Miller and his team at Vanderbilt are working with investigators at Yale University and Columbia University to define the genetic program—the gene expression—for the entire nervous system of the nematode worm C. elegans.
They believe that a complete map of gene expression for the worm will help address broad questions in neuroscience about how gene expression programs establish diverse sets of neurons—and how genetic differences contribute to neuronal function in healthy and disease conditions.
“Of course, worms are not people,” Miller said. But more than half of the genes in worms are conserved in people, he noted, and the cellular machinery of neurons is very highly conserved.
“We have to start with an experimentally tractable system. The worm is. We’re not.”
The project, CeNGEN (C. elegans Neuronal Gene Expression Map & Network), is being supported by a five-year, $6 million grant from the National Institute of Neurological Disorders and Stroke. Miller’s co-investigators are Marc Hammarlund, Ph.D., Oliver Hobert, Ph.D., and Nenad Sestan, MD, Ph.D.

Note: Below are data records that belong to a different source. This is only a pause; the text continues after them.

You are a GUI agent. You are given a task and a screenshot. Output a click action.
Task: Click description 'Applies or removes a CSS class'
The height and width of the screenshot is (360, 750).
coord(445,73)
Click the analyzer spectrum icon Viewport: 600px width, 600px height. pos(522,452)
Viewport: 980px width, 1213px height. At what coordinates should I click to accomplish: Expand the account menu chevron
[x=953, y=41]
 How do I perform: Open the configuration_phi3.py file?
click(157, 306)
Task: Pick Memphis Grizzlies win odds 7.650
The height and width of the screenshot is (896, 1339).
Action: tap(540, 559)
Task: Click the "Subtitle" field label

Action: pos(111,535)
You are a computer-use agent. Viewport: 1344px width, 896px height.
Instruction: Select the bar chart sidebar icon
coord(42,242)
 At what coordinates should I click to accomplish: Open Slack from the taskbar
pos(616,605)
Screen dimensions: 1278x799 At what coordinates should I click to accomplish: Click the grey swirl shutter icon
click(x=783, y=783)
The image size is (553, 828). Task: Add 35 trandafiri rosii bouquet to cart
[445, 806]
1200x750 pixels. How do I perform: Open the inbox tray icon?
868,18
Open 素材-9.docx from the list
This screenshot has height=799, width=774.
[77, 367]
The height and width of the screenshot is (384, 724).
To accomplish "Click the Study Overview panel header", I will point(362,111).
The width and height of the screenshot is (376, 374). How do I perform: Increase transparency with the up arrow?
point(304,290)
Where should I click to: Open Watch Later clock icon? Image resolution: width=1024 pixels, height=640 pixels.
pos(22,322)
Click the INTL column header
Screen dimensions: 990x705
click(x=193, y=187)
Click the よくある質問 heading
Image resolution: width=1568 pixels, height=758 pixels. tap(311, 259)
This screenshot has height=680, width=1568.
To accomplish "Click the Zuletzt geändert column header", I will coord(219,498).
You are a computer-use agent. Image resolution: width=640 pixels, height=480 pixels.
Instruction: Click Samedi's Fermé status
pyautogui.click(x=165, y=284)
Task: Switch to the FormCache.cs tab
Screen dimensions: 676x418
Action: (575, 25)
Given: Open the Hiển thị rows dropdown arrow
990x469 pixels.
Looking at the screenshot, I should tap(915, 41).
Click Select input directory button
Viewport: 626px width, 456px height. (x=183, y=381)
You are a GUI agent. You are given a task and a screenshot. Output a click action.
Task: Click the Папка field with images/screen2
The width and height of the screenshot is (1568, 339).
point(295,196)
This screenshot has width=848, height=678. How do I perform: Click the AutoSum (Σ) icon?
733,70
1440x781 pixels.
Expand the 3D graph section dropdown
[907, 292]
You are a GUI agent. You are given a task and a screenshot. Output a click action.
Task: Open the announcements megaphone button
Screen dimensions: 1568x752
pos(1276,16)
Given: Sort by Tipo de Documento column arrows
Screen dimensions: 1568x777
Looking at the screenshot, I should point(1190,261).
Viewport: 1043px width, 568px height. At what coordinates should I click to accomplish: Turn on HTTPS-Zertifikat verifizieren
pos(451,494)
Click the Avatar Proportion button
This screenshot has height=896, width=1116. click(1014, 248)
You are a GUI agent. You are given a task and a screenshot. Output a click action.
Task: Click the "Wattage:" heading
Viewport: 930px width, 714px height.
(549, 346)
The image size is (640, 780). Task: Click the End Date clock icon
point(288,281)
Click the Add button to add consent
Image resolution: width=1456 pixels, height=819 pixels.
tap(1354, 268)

C. elegans worms have long been darlings of biomedical research. Developmental biologists have characterized each cell division from the egg to the adult organism. They know how many neurons there are (302), where they are, and how each one is connected—the nervous system’s “wiring diagram.” And they can genetically manipulate the worm to study gene function.
“We have all this descriptive information about structure and wiring, and we have a lot of functional information,” Miller said. “What we don’t have, yet, is a gene expression map—which genes are turned on in each neuron to make it unique and different from another.”
To build an atlas of worm neuron gene expression, the CeNGEN project is using methods developed by Miller’s group to isolate thousands of neurons of each type with fluorescence-activated cell sorting in the Flow Cytometry Shared Resource.
The Miller group, which includes Rebecca McWhirter, Abby Poff and Seth Taylor, Ph.D., is taking advantage of many available worm strains genetically engineered by other investigators to express certain fluorescent markers. By cross-breeding various strains, researchers at Columbia will be able to uniquely label each of the 118 different classes of worm neurons for isolation in the Miller lab. Colleagues at Yale are then sequencing the RNA for each class of neuron. The gene expression data will be released to the scientific community as they are produced.
The investigators are also using new powerful “single cell” sequencing methods to obtain the RNA profile of individual neurons. This single-cell approach could reveal that the worm contains even more than the current tally of 118 different neuron types.
“This is going to be a rich resource of high-resolution information about the worm nervous system that can be used to develop testable hypotheses,” Miller said.
“We still have so many basic questions about our brains, and one of the biggest and most complicated questions is: How does a genetic program instruct neurons to make connections with some partners and not others? I think a simple model is the best place to start asking this question.”